#### Task to complete
Repeat the entries below exactly. Drop the pictures.

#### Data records
········

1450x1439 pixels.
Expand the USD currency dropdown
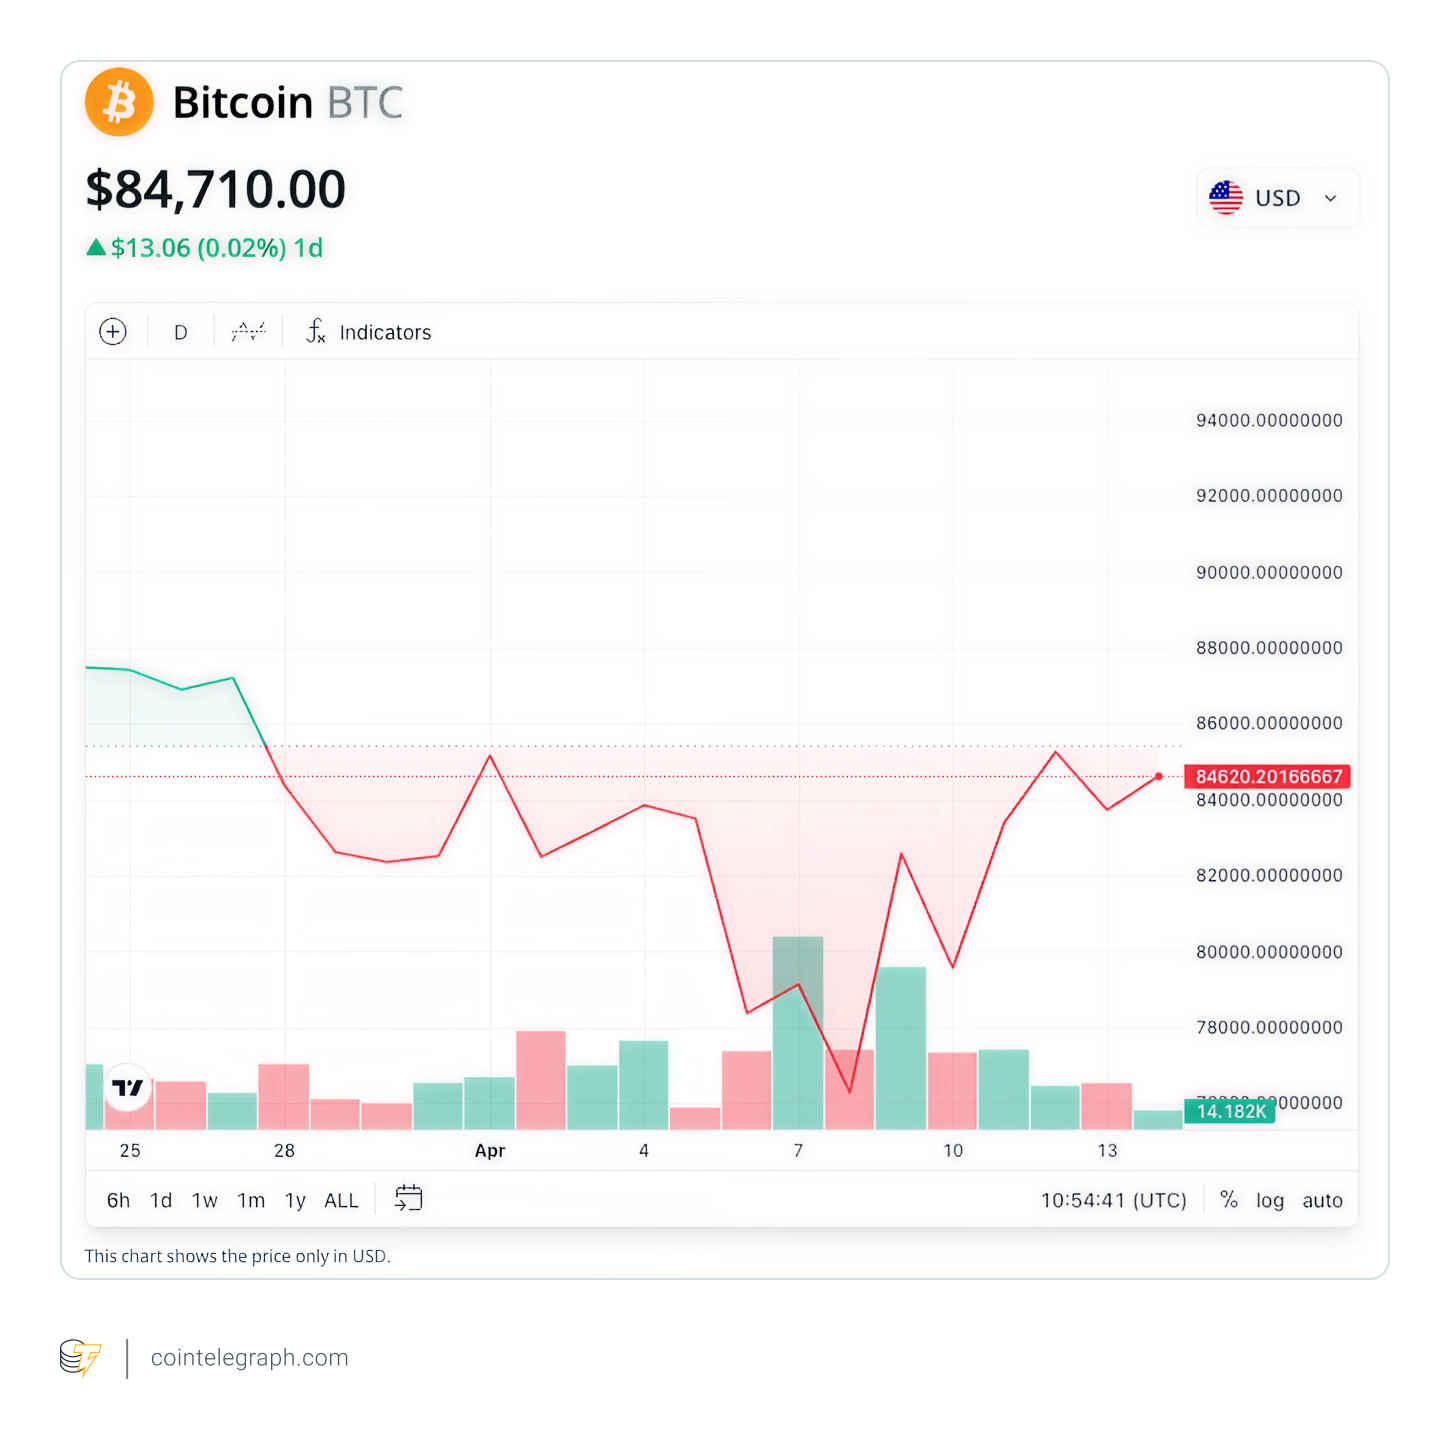coord(1330,198)
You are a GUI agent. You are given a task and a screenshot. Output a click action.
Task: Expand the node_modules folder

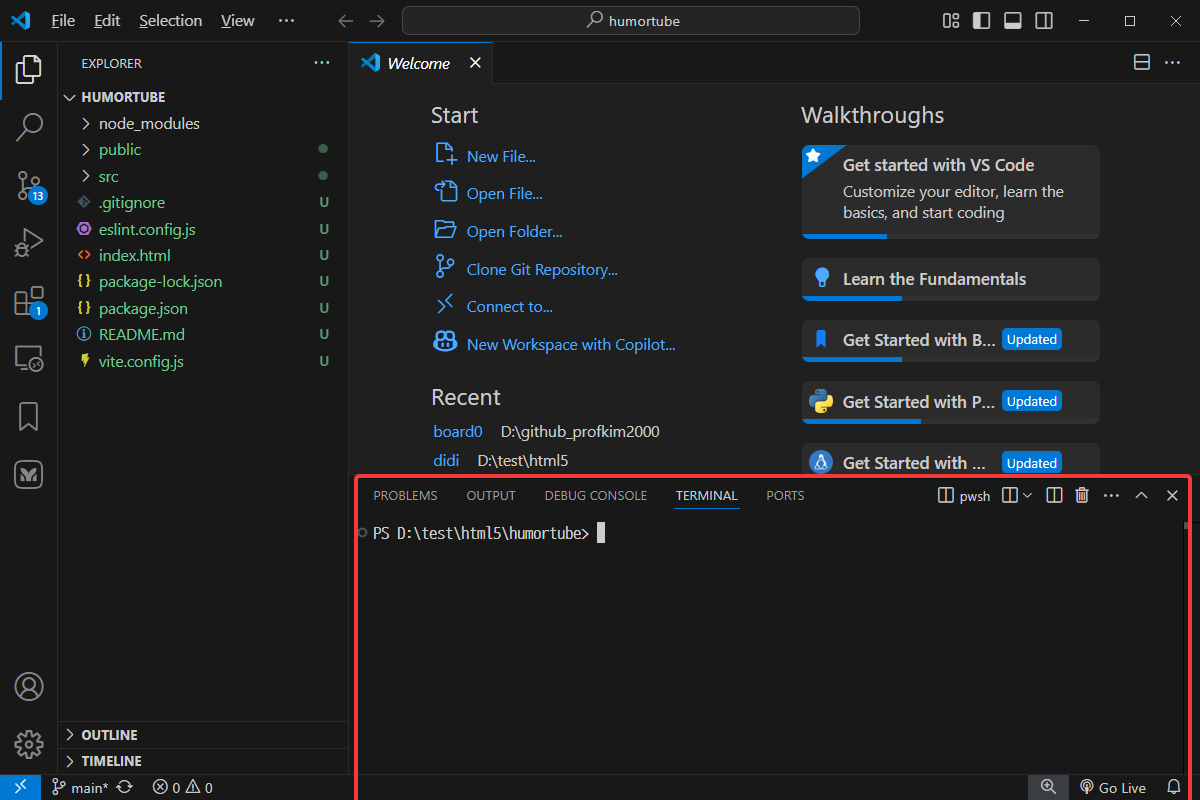(x=149, y=123)
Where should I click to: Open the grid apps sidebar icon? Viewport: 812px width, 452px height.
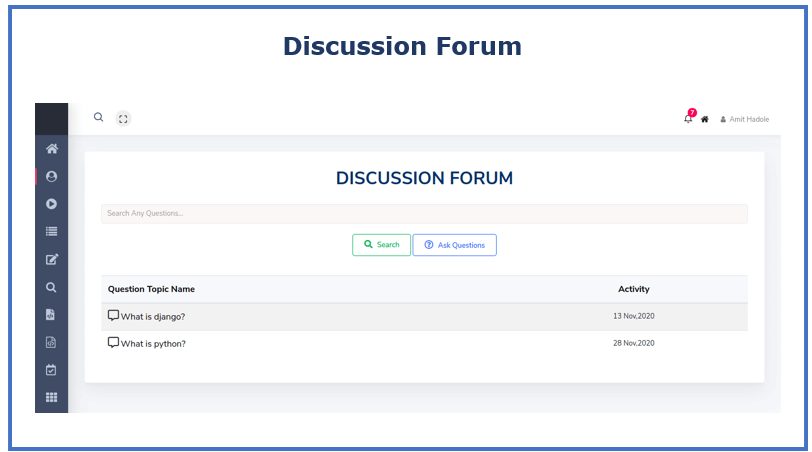tap(51, 397)

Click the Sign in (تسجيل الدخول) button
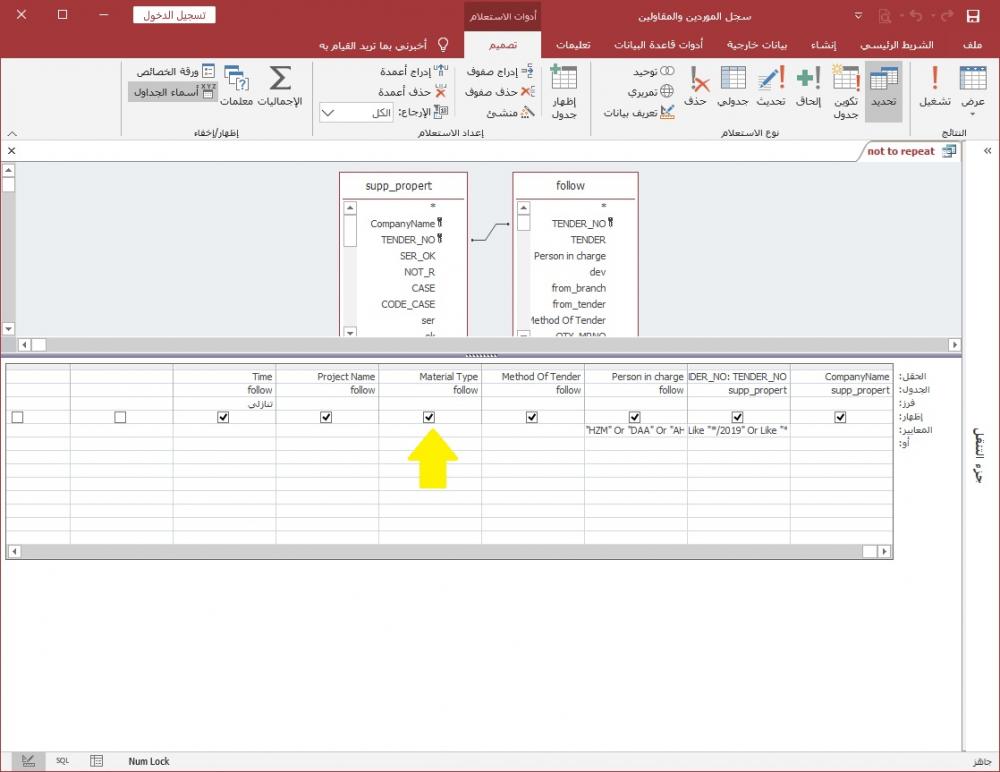pos(174,16)
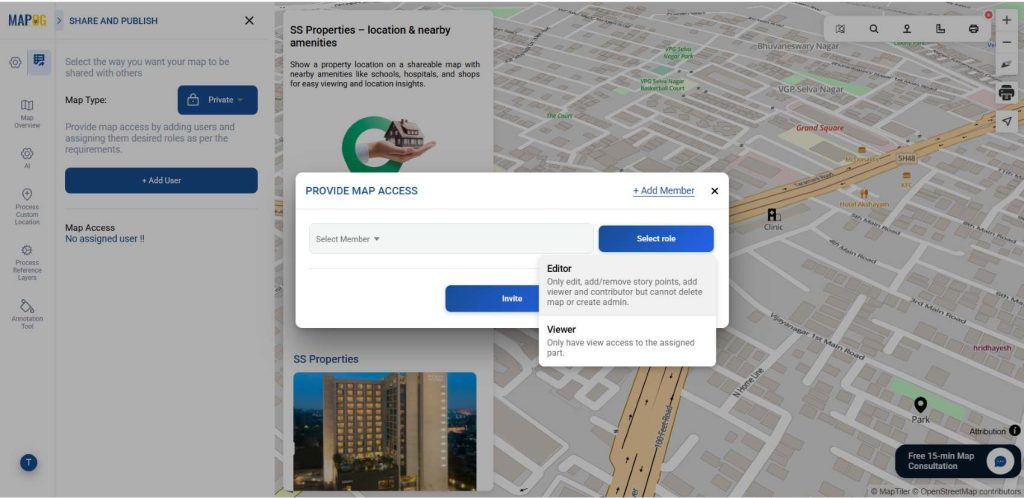
Task: Choose the Editor role option
Action: tap(627, 287)
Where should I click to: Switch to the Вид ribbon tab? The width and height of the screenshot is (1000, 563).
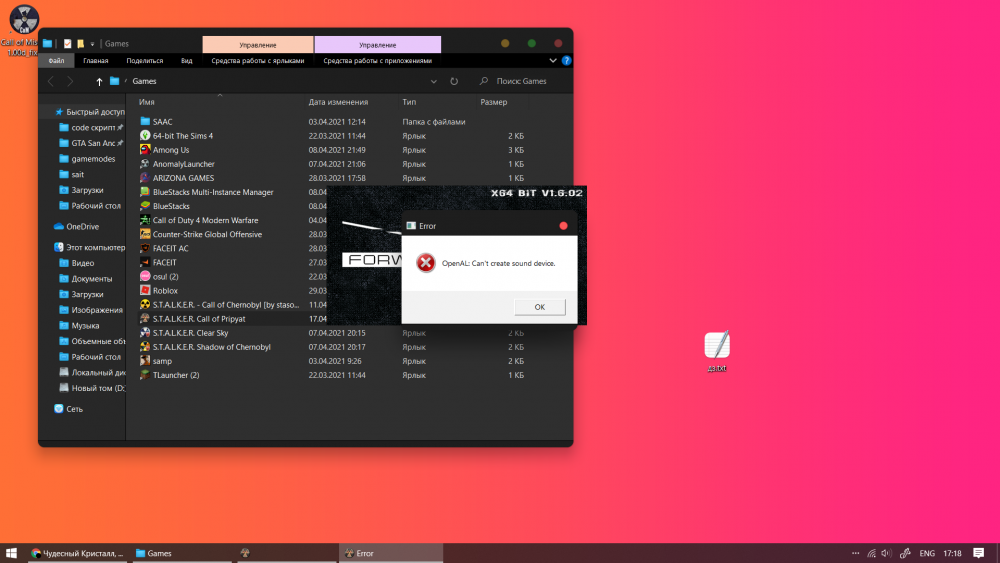(186, 61)
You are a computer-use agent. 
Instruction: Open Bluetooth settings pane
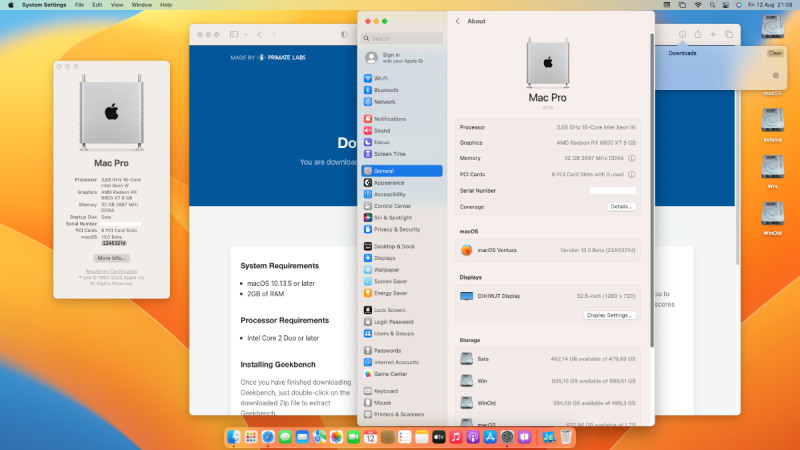coord(385,89)
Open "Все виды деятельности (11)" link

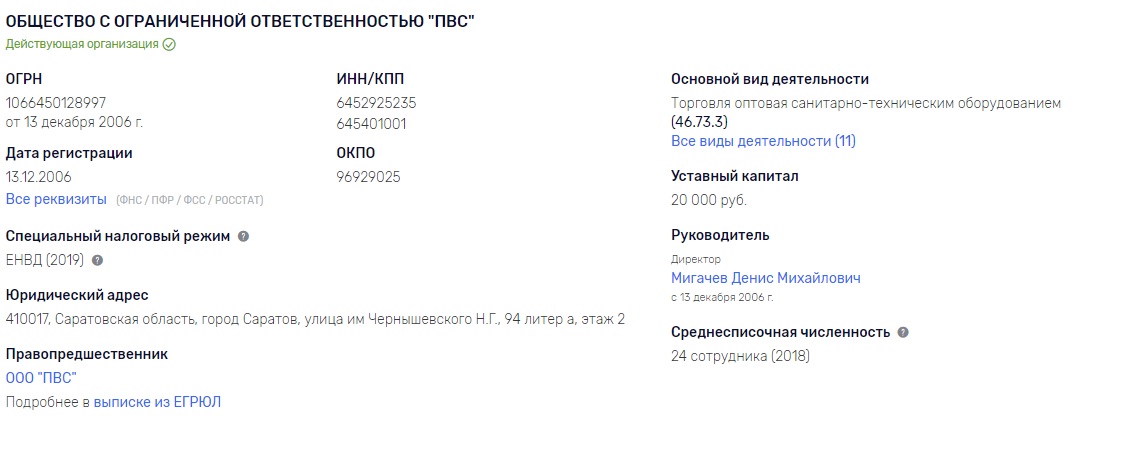click(x=763, y=141)
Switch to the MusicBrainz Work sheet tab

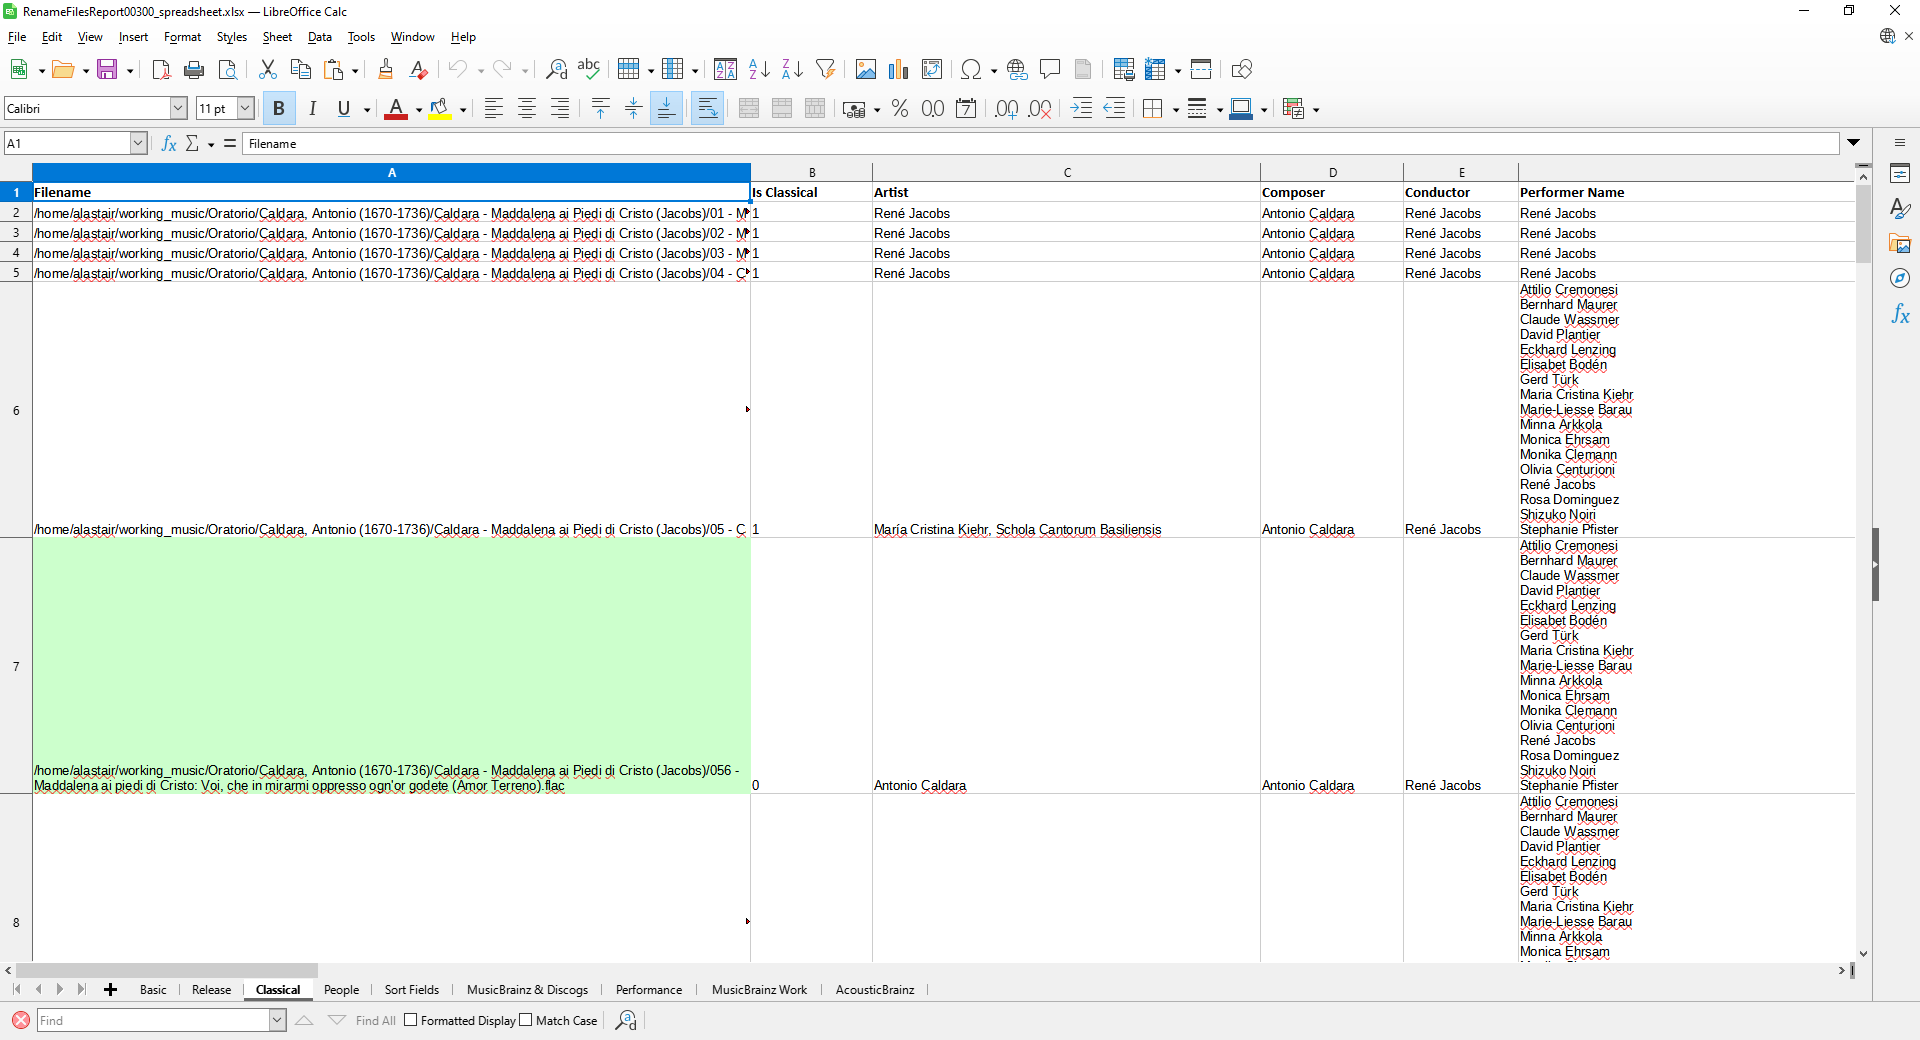(x=759, y=990)
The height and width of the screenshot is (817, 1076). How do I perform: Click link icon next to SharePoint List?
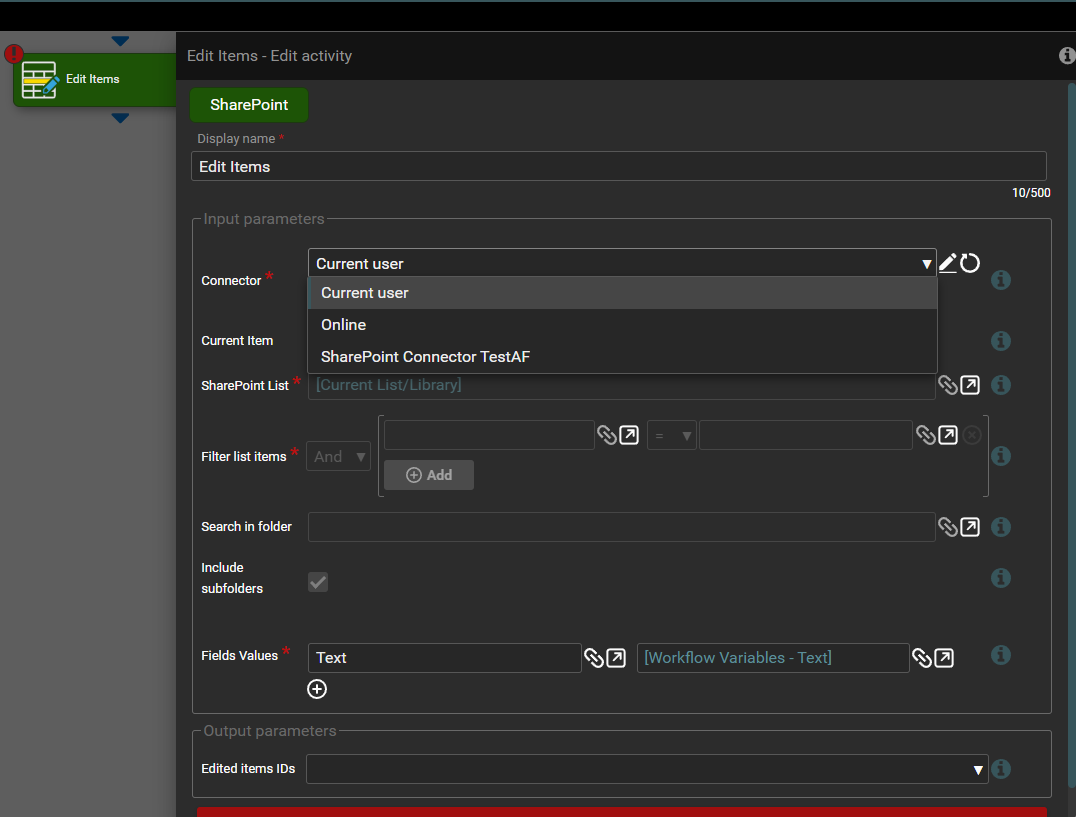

········

#### Reply to the exercise
1450x1439 pixels.
Expand the USD currency dropdown
coord(1330,198)
You are a GUI agent. You are given a task and a screenshot. Output a click action.
Task: Expand the node_modules folder

(x=149, y=123)
Where should I click to: Open the grid apps sidebar icon? Viewport: 812px width, 452px height.
tap(51, 397)

Click the Sign in (تسجيل الدخول) button
pos(174,16)
Task: Choose the Editor role option
Action: tap(627, 287)
Where should I click to: Switch to the Вид ribbon tab? The width and height of the screenshot is (1000, 563).
(186, 61)
You are a computer-use agent. 
Instruction: Open Bluetooth settings pane
coord(385,89)
Open "Все виды деятельности (11)" link

click(x=763, y=141)
Switch to the MusicBrainz Work sheet tab

(x=759, y=990)
The height and width of the screenshot is (817, 1076). How do I perform: Click link icon next to SharePoint List?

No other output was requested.